I will recommend you to use TRT 7 and use optimization profiles to optimize for multiple different batch sizes.
https://docs.nvidia.com/deeplearning/sdk/tensorrt-developer-guide/index.html#opt_profiles

Thanks

Thanks.
The optimization profiler only supported in the version 7?
sorry, I’m new in this work, if possible a bit more guaidance me to add profiler to my code.
I used like for converting.

Please refer below link:
https://docs.nvidia.com/deeplearning/sdk/tensorrt-archived/tensorrt-710-ea/tensorrt-developer-guide/index.html#work_dynamic_shapes
You can also refer to sample:

Thanks

Hi all,
I see the Deeper dive into TensoRT and TRITON NVIDIA webinar, and tell the TensorRT 7 support dynamin input shape and dynamic batch size but TRT5/6 only support dynamic batch size.

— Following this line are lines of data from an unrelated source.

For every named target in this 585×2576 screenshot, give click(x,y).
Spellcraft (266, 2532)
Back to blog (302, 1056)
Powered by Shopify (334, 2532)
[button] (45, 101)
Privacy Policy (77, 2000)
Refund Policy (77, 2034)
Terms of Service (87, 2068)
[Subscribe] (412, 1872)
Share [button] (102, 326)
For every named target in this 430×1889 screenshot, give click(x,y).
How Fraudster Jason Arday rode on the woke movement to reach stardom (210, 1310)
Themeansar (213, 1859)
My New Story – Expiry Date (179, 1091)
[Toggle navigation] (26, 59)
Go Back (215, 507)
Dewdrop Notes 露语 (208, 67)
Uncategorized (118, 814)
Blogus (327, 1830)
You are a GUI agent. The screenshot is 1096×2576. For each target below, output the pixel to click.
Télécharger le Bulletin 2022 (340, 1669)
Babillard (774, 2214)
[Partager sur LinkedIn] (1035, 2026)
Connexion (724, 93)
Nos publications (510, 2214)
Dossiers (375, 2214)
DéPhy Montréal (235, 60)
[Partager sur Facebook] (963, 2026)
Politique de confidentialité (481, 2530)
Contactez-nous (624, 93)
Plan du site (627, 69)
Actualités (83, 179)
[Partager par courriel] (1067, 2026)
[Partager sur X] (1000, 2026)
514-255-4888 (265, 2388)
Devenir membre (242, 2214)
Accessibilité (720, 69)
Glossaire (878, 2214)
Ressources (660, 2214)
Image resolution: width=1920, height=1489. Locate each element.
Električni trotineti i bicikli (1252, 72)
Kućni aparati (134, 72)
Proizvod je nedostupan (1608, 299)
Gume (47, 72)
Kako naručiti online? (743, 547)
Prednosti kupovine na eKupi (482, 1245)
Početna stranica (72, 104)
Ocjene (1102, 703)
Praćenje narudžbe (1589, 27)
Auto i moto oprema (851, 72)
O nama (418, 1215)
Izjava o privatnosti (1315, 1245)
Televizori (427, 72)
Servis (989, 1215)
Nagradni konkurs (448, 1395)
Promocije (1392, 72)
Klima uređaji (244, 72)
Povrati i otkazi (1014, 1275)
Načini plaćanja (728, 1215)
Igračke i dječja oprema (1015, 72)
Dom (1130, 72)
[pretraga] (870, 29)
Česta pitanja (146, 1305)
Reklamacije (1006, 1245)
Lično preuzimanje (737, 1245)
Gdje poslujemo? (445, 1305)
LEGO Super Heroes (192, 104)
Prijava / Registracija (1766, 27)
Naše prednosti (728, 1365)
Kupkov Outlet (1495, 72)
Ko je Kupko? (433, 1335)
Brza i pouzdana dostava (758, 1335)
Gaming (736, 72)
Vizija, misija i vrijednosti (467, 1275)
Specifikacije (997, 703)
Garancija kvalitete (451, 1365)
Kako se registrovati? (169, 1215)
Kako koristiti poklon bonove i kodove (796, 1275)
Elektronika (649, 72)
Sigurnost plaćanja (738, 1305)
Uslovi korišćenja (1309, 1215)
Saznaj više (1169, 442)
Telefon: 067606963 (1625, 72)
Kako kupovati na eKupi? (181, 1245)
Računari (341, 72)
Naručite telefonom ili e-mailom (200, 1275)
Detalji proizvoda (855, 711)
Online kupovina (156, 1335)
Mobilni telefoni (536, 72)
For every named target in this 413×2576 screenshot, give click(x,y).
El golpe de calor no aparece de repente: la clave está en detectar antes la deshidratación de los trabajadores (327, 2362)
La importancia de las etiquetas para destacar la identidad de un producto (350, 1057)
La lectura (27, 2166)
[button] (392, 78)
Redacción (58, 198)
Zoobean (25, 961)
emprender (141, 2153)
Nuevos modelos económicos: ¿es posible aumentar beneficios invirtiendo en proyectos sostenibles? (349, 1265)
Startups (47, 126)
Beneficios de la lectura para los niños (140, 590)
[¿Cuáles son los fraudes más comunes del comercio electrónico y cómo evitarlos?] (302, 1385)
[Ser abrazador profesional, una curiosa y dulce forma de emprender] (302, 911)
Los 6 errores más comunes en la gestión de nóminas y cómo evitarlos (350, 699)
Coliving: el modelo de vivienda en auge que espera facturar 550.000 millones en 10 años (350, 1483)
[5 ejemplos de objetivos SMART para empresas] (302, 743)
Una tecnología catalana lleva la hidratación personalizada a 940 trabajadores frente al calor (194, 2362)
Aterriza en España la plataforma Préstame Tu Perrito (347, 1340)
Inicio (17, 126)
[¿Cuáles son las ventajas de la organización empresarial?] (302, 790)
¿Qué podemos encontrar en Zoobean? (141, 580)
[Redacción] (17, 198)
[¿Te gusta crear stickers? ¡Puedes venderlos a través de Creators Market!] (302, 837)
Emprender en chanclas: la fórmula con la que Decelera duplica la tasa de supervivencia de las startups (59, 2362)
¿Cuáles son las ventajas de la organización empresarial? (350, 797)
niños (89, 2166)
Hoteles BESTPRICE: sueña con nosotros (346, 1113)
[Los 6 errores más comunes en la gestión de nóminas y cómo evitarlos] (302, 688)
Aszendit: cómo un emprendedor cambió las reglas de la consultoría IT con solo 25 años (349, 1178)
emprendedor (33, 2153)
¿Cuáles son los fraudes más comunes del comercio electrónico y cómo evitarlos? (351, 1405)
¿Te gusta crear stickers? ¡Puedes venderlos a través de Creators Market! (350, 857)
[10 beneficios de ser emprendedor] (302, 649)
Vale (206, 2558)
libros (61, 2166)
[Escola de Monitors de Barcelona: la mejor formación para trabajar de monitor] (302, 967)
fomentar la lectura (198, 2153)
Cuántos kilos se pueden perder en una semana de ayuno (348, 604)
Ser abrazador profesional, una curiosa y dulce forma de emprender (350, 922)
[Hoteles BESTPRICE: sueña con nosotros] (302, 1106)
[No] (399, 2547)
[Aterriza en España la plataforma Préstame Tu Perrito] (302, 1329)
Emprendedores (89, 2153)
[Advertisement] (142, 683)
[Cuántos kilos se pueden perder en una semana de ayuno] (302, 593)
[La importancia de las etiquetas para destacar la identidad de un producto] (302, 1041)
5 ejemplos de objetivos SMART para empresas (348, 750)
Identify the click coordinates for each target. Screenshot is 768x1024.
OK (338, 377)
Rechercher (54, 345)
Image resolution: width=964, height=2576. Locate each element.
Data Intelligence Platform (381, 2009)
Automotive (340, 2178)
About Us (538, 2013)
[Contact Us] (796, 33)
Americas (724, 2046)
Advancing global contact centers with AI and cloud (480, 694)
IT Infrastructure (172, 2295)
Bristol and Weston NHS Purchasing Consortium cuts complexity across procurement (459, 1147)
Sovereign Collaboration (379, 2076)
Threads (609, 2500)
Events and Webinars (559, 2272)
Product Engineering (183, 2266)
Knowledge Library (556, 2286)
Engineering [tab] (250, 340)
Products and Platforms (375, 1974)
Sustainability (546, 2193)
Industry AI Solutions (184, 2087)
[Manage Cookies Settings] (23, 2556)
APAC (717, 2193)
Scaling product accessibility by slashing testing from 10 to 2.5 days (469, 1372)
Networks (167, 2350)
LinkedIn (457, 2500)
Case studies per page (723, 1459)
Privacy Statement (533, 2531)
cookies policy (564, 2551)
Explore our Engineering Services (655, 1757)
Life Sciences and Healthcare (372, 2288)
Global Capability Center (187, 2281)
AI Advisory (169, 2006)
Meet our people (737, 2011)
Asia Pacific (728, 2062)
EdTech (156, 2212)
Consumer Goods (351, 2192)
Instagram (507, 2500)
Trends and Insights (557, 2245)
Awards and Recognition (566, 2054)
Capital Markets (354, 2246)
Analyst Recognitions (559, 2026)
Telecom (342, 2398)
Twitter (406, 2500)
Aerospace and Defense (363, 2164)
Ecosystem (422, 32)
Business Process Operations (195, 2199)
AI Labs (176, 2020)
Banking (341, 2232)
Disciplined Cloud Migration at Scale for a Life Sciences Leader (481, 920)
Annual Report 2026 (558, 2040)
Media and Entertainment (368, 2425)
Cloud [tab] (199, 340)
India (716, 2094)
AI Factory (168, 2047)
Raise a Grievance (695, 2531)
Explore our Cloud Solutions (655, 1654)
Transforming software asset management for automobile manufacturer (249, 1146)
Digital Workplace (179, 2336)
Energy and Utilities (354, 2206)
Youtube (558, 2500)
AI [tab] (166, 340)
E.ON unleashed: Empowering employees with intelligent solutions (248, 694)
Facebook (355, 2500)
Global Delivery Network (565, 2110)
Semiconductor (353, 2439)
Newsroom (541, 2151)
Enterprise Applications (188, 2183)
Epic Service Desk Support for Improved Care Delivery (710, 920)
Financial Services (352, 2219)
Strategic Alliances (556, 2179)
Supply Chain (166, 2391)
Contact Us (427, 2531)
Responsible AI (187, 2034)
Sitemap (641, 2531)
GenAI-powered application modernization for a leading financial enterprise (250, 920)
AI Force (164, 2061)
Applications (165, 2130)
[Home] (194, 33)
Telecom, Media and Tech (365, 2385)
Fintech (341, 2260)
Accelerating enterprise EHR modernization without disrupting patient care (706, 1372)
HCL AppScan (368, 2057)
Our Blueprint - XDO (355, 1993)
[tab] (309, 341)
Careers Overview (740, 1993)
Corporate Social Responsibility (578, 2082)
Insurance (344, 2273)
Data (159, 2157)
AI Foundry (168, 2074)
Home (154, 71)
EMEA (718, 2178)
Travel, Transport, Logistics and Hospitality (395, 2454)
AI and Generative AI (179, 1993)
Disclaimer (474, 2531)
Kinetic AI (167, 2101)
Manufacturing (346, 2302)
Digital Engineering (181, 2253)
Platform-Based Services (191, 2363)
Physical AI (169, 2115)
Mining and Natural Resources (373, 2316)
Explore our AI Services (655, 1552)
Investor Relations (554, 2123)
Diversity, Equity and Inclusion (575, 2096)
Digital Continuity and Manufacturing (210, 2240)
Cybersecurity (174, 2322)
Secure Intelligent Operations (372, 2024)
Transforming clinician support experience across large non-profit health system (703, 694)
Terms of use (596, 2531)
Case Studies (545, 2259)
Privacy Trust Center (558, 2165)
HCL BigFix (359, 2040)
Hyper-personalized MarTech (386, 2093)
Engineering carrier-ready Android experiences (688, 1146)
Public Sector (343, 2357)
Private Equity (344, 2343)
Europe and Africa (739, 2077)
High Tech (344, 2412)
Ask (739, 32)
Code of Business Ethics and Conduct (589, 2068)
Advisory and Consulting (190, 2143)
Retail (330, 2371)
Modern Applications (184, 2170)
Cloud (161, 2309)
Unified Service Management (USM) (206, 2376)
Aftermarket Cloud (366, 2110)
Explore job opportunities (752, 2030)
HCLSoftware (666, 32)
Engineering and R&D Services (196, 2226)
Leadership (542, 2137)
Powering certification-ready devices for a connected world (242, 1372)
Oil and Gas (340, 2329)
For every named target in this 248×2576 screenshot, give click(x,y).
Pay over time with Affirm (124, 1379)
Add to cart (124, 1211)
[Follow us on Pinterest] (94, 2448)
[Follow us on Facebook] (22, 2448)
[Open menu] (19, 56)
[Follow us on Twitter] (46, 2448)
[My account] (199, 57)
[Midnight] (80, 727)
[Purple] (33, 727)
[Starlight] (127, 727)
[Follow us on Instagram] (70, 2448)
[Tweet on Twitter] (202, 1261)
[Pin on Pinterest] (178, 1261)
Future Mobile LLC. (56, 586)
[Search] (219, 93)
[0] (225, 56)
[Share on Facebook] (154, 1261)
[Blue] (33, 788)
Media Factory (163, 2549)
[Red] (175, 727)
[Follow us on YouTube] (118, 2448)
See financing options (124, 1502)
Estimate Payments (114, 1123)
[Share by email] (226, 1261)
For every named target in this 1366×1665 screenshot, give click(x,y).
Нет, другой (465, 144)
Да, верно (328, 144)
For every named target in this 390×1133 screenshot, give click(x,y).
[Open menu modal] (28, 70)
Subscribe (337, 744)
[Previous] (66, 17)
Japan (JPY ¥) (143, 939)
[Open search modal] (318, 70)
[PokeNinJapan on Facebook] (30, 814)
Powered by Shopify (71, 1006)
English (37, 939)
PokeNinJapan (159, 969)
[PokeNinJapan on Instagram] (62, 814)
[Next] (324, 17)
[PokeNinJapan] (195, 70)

I want to know, really the TRT5/6 doesn’t support the dynamic batch size or I don’t correct work.

I used this for converting the model with UFF parser

with trt.Builder(TRT_LOGGER) as builder, builder.create_network() as network, trt.UffParser() as parser:
    builder.max_workspace_size = 1 << 30
    builder.max_batch_size = 5
    builder.fp16_mode = True

    parser.register_input('Input', INPUT_DIMS)
    parser.register_output('MarkOutput_0')
    parser.parse(spec['tmp_uff'], network)
    engine = builder.build_cuda_engine(network)

    buf = engine.serialize()
    with open(spec['output_bin'], 'wb') as f:
        f.write(buf)

Then I used the below code for inference:

class TrtSSD(object):

def _load_plugins(self):
    if trt.__version__[0] < '7':
        ctypes.CDLL("ssd/libflattenconcat.so")
    trt.init_libnvinfer_plugins(self.trt_logger, '')

def _load_engine(self):
    TRTbin = 'ssd/TRT_%s.bin' % self.model
    with open(TRTbin, 'rb') as f, trt.Runtime(self.trt_logger) as runtime:
        return runtime.deserialize_cuda_engine(f.read())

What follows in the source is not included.